4. Epilogue: Structuring in line with requirements, taking into account all the interests of the individual case as a success factor
In individual cases, a retransfer of (a part of the) trust assets under CTAs can contribute to improving the liquidity situation of the company as a trustor. The admissibility of such a retransfer under employment and accounting law depends in each individual case on the content of the trust agreement and the legal basis of the occupational pension commitment with the pension claims secured by the CTA.
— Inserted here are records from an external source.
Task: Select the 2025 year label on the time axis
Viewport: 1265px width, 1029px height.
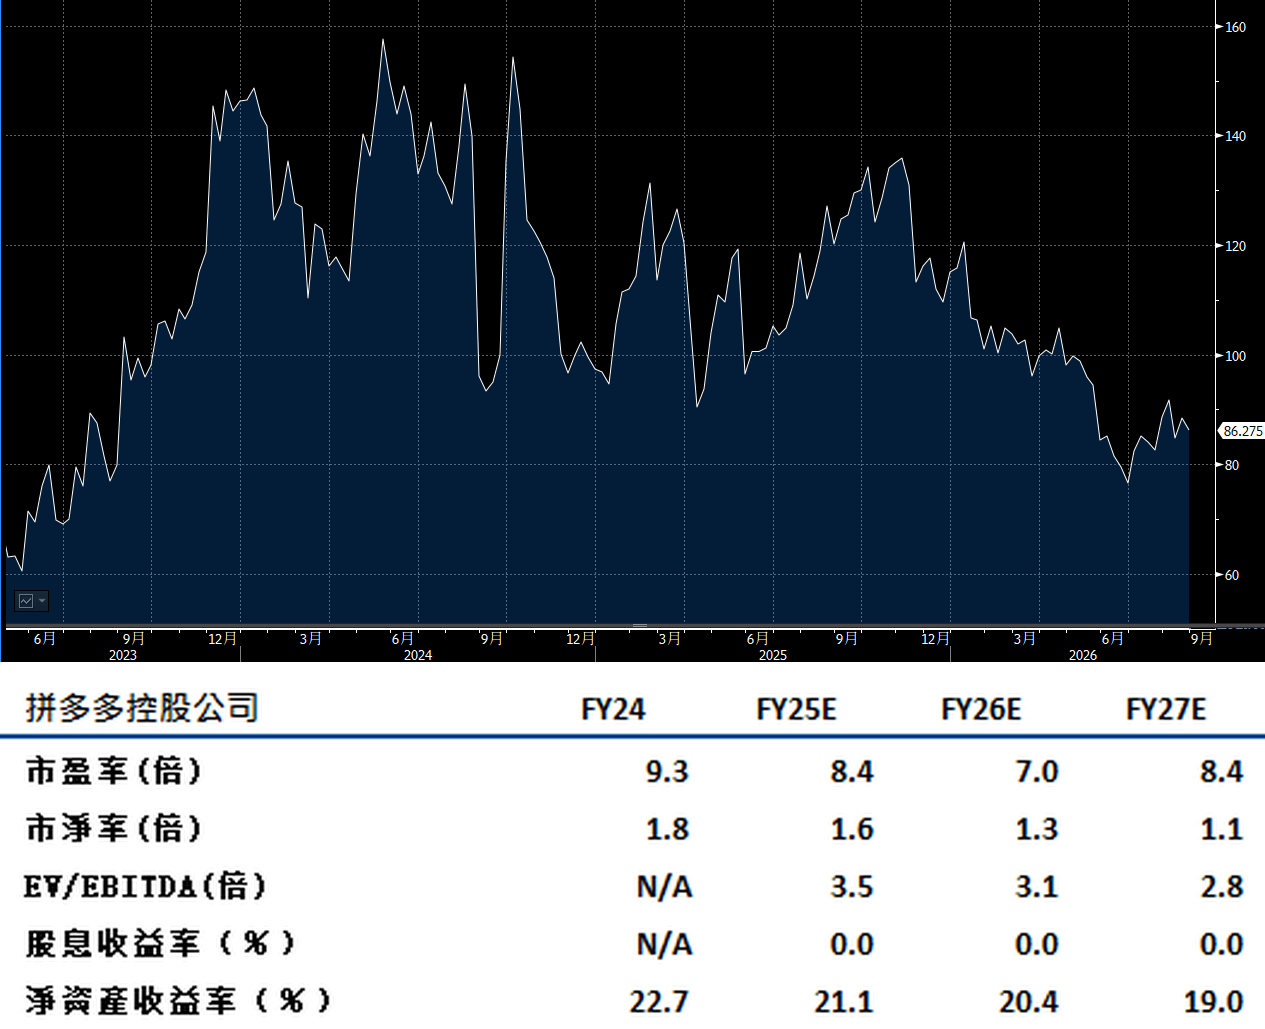Action: [x=772, y=655]
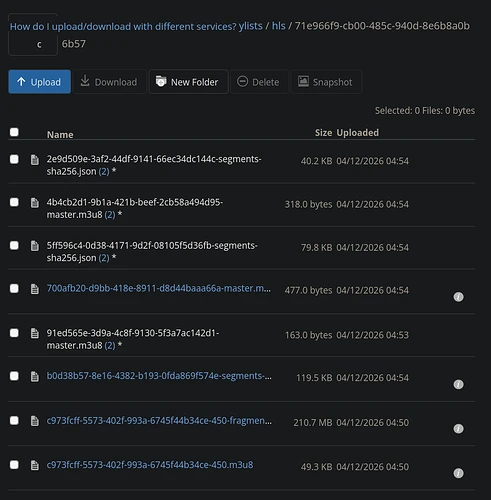The height and width of the screenshot is (500, 491).
Task: Go to the hls breadcrumb folder
Action: pos(279,26)
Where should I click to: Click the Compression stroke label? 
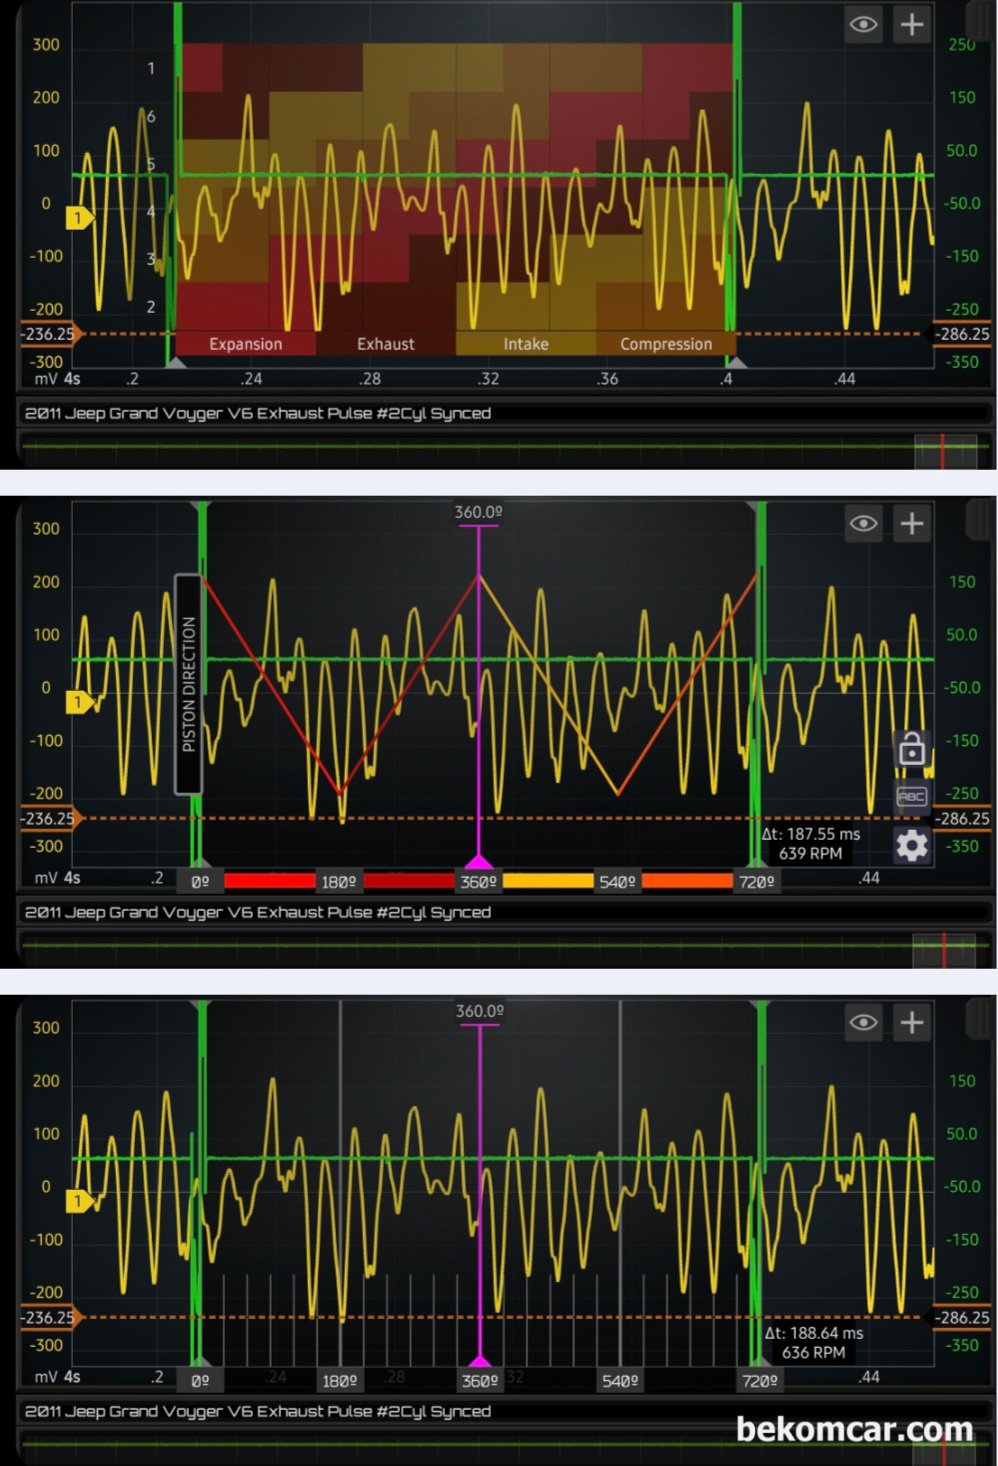point(666,344)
A careful analysis must be carried out in particular where companies consider a re-transfer of trust assets from an underfunded CTA. In any case, both the company’s legal advisers as well as the company’s auditor should be involved in the actual planning and implementation of any changes to be made to the CTA in order to ensure both a lawful implementation under employment law as well as the continued netting of pension obligations with the remaining trust assets as plan assets or cover assets under accounting provisions.